AUSTEN POWER
La campagne anglaise est depuis quelques années le théâtre de visions fugaces qui ne sont le fruit ni de portails temporels ni d’acid trips poétiques: gambadant dans les champs en robes Régence et chapeaux fleuris, de jeunes créatures prévictoriennes aimantées par une fascination commune pour Jane Austen ont fait le pacte de se retrouver chaque été afin d’exalter ensemble l’univers de l’auteure d’orgueil et Préjugés. Une entreprise d’évasion du réel organisée par les auto-baptisées “Janeites”, que la photographe espagnole Alejandra Carles-tolra a documentée pendant deux ans. “Je suis tombée sur les Janeites durant l’un de mes premiers week-ends en Angleterre”, se remémore cette native de Barcelone, qui visite alors la ville de Bath et remarque au loin un piquenique de jeunes filles en vêtements traditionnels du
xixe siècle. “Je suis allée leur parler et j’ai appris qu’elles revenaient du Jane Austen Festival, un événement annuel qui attire des centaines de fans de l’écrivaine.

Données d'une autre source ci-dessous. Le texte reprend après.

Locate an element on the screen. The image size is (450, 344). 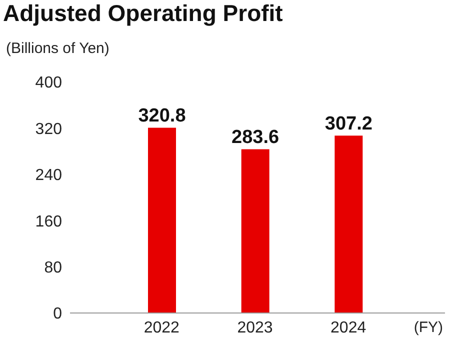
data-label: 307.2 is located at coordinates (348, 124).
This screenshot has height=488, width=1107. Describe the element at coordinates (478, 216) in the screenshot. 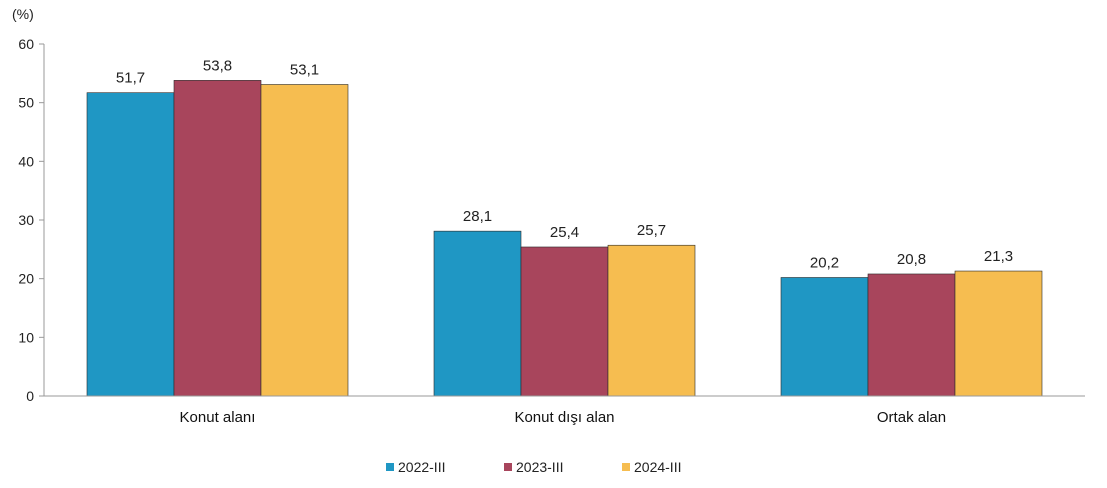

I see `data-label: 28,1` at that location.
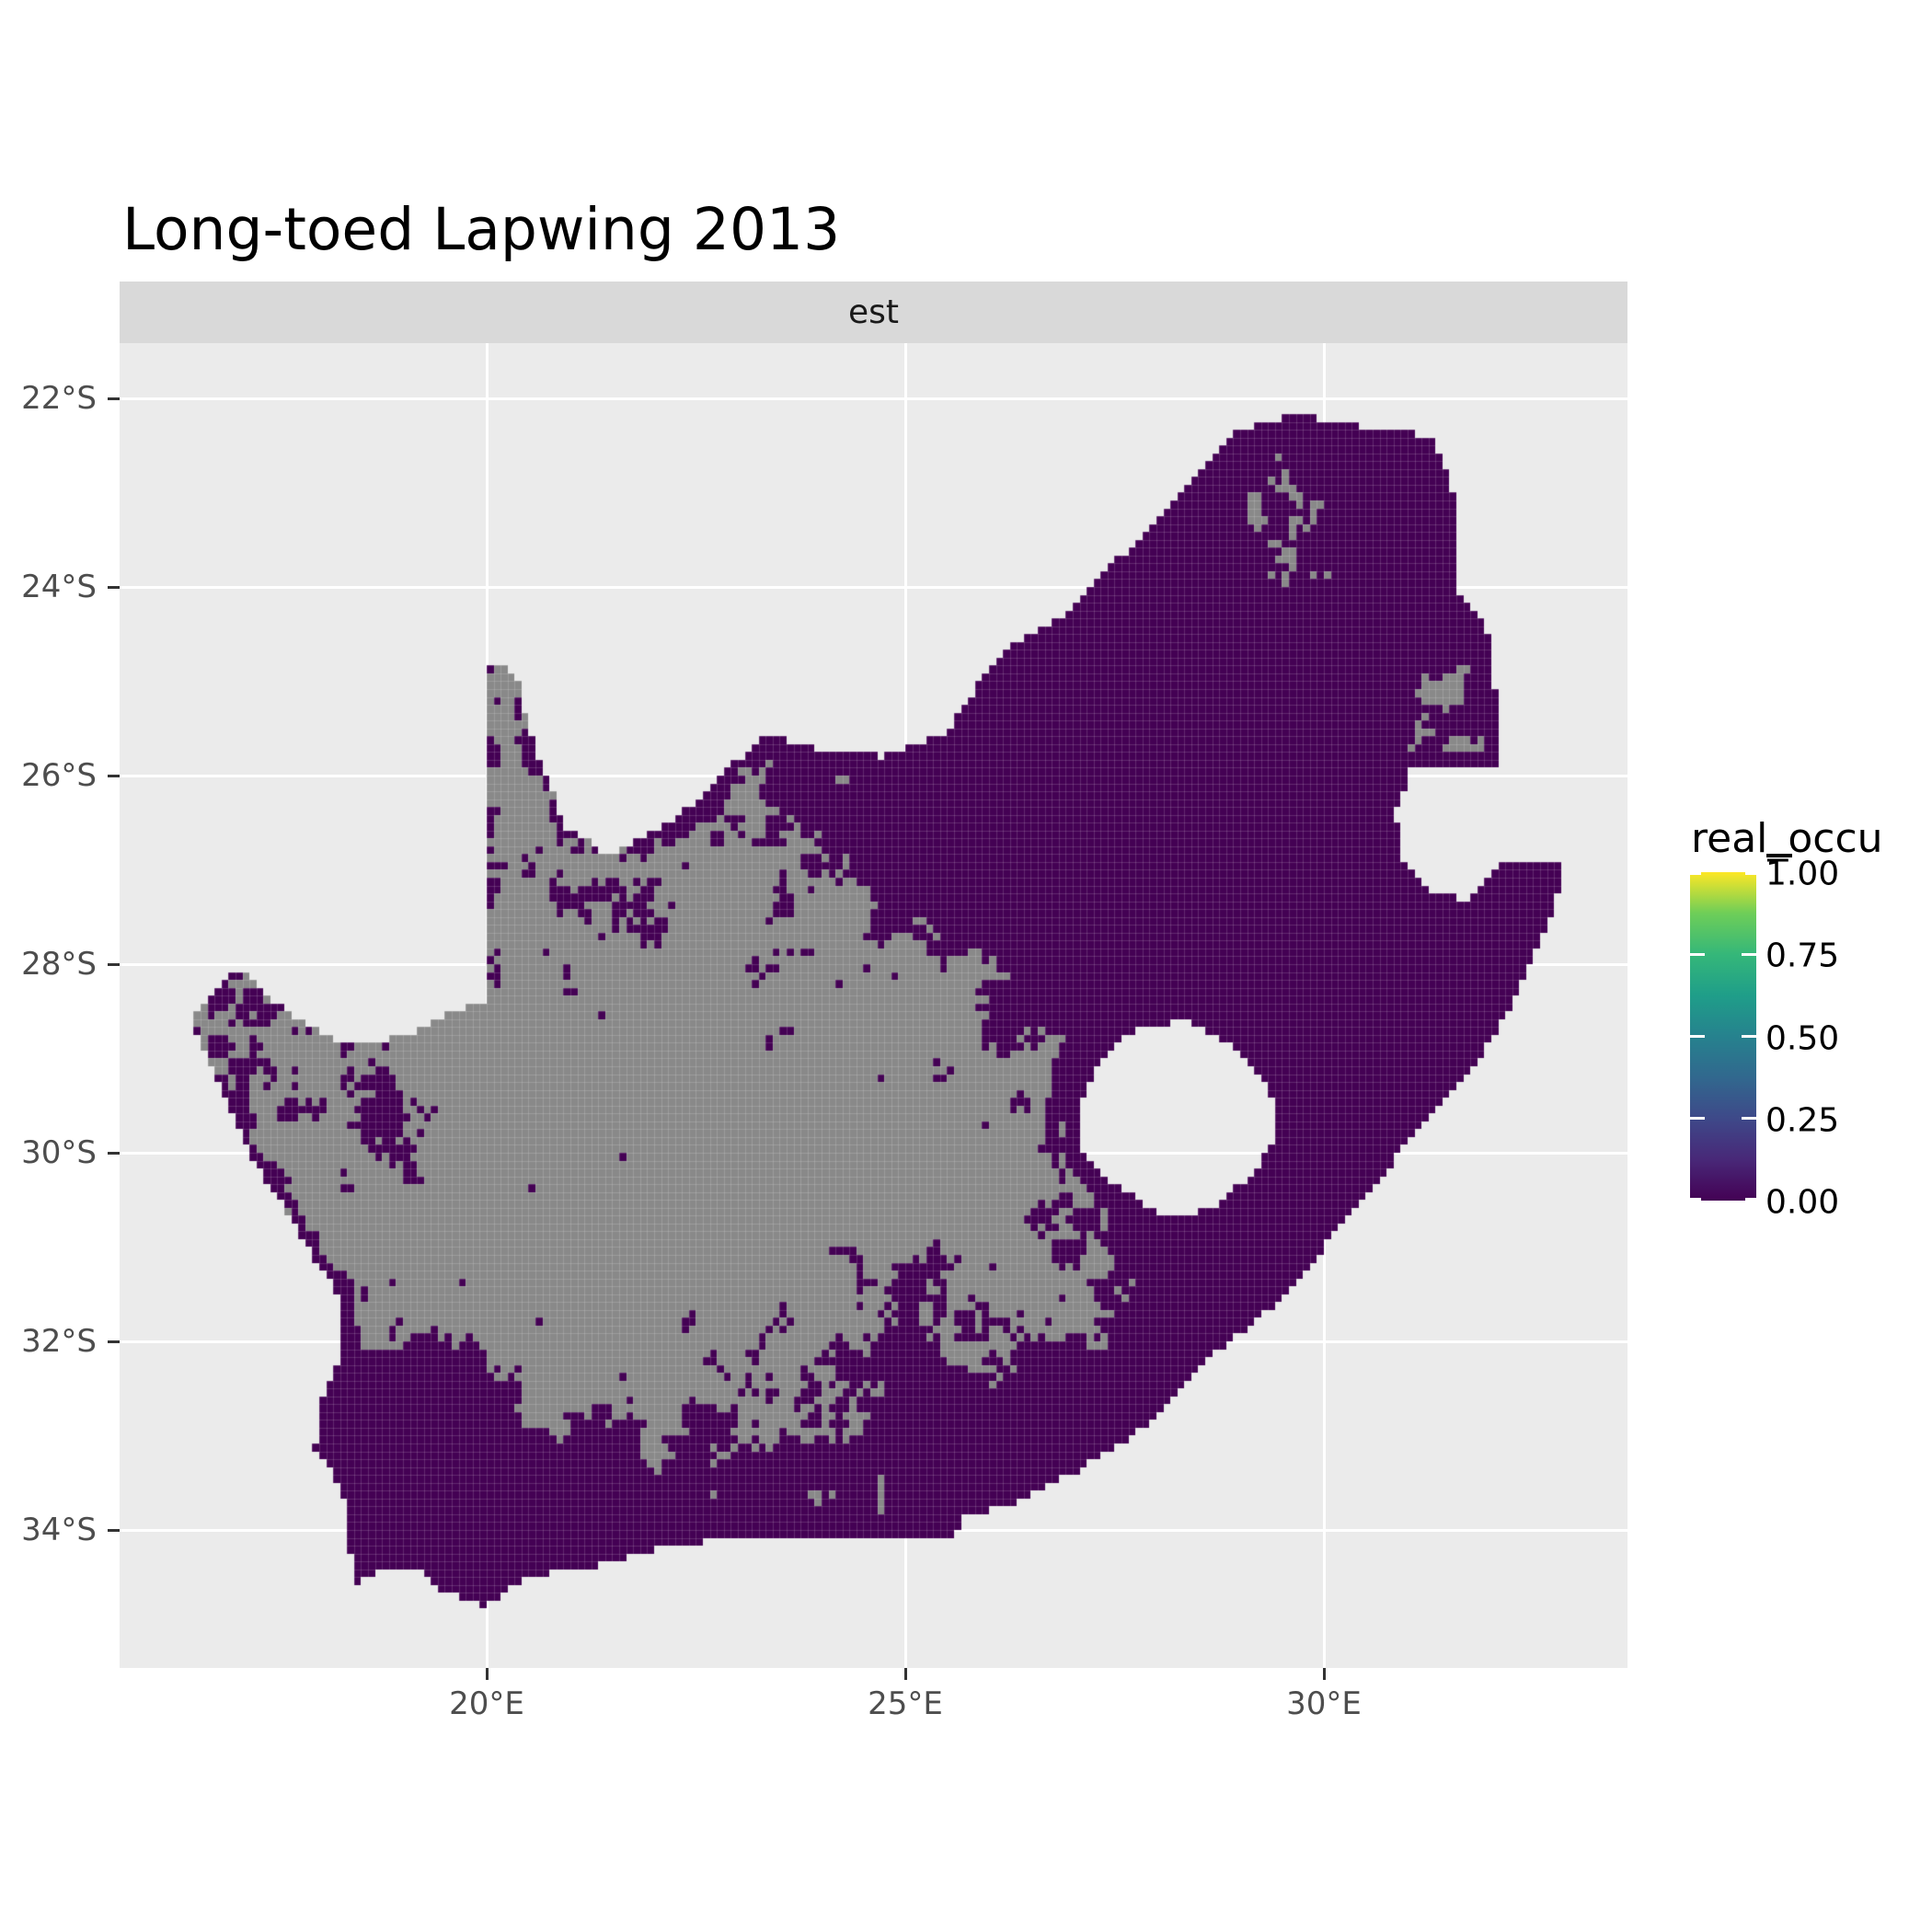 The width and height of the screenshot is (1932, 1932). What do you see at coordinates (59, 587) in the screenshot?
I see `y-axis-label: 24°S` at bounding box center [59, 587].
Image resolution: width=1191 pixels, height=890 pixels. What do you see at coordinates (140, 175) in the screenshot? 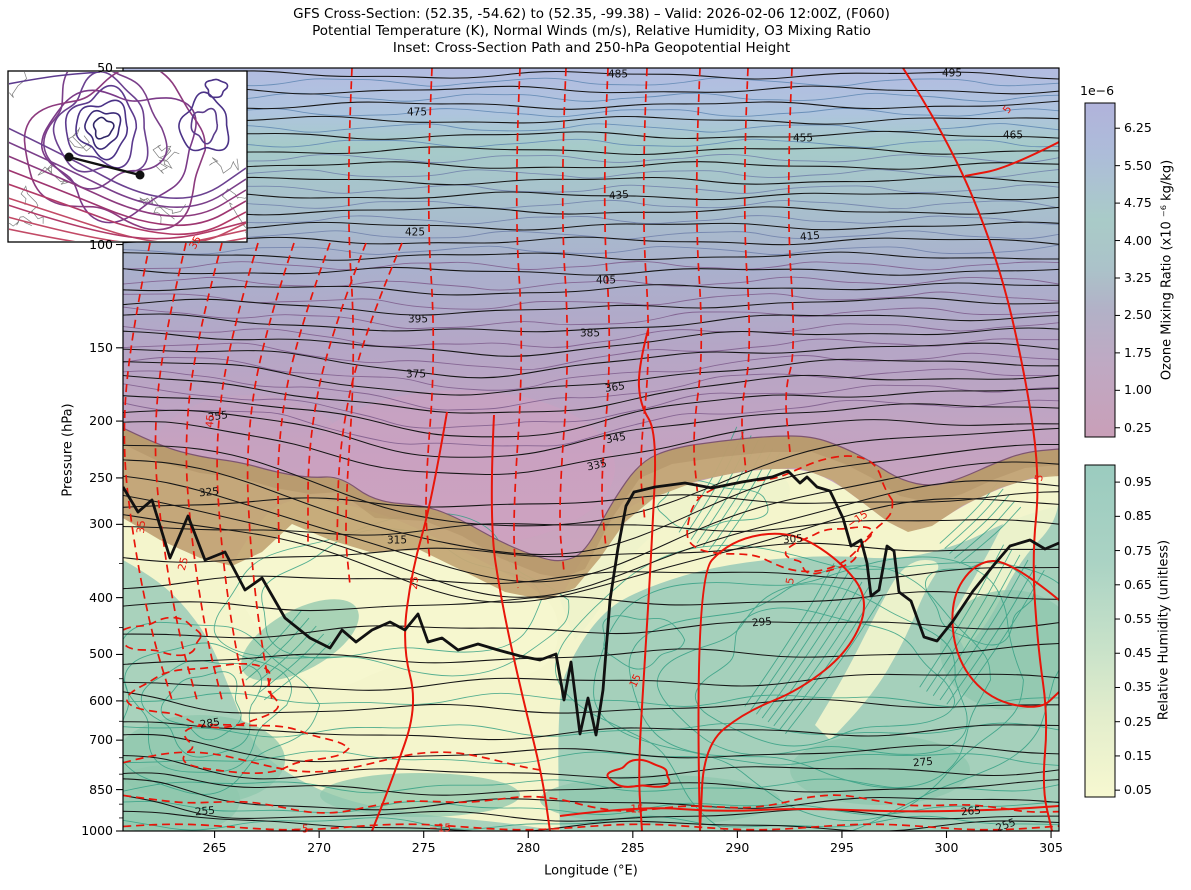
I see `path-endpoint-east` at bounding box center [140, 175].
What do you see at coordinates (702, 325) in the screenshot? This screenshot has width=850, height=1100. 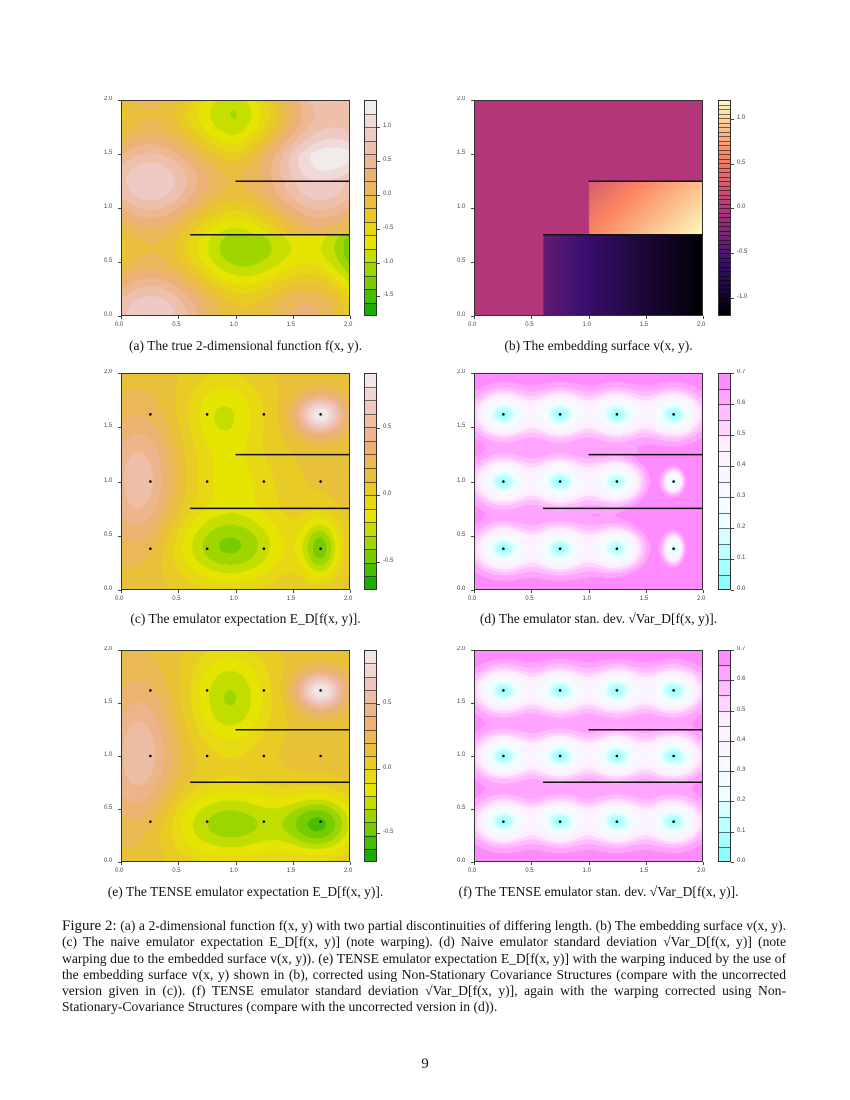 I see `x-tick-label: 2.0` at bounding box center [702, 325].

Puis, j’ai trouvé le contact de la Jane Austen Pineapple Appreciation Society.” Composée de filles venant toutes d’horizons divers (“Certaines sont médecins, d’autres travaillent dans la restauration ou le théâtre”), ce club d’une dizaine de membres se réunit lors de retraites enchantées dans des maisons louées pour l’occasion, loin des smartphones et autres nouvelles du monde moderne. Au programme de cette rêverie à huis clos: lecture, couture, jeux et cuisine, ainsi qu’une reconstitution de bal d’époque. Les Janeites se reconnaissent dans une féminité telle que la déploient les héroïnes d’austen, “des femmes fortes, indépendantes et sûres d’elles”, sans nager à contre-courant des progrès réalisés en matière de démantèlement du patriarcat: “Elles ont bien conscience de ce que signifiait le fait d’être une femme il y a deux siècles, et ne rêveraient d’y retourner pour rien au monde –sauf peut-être pour une nuit, et assister à une danse Régence.”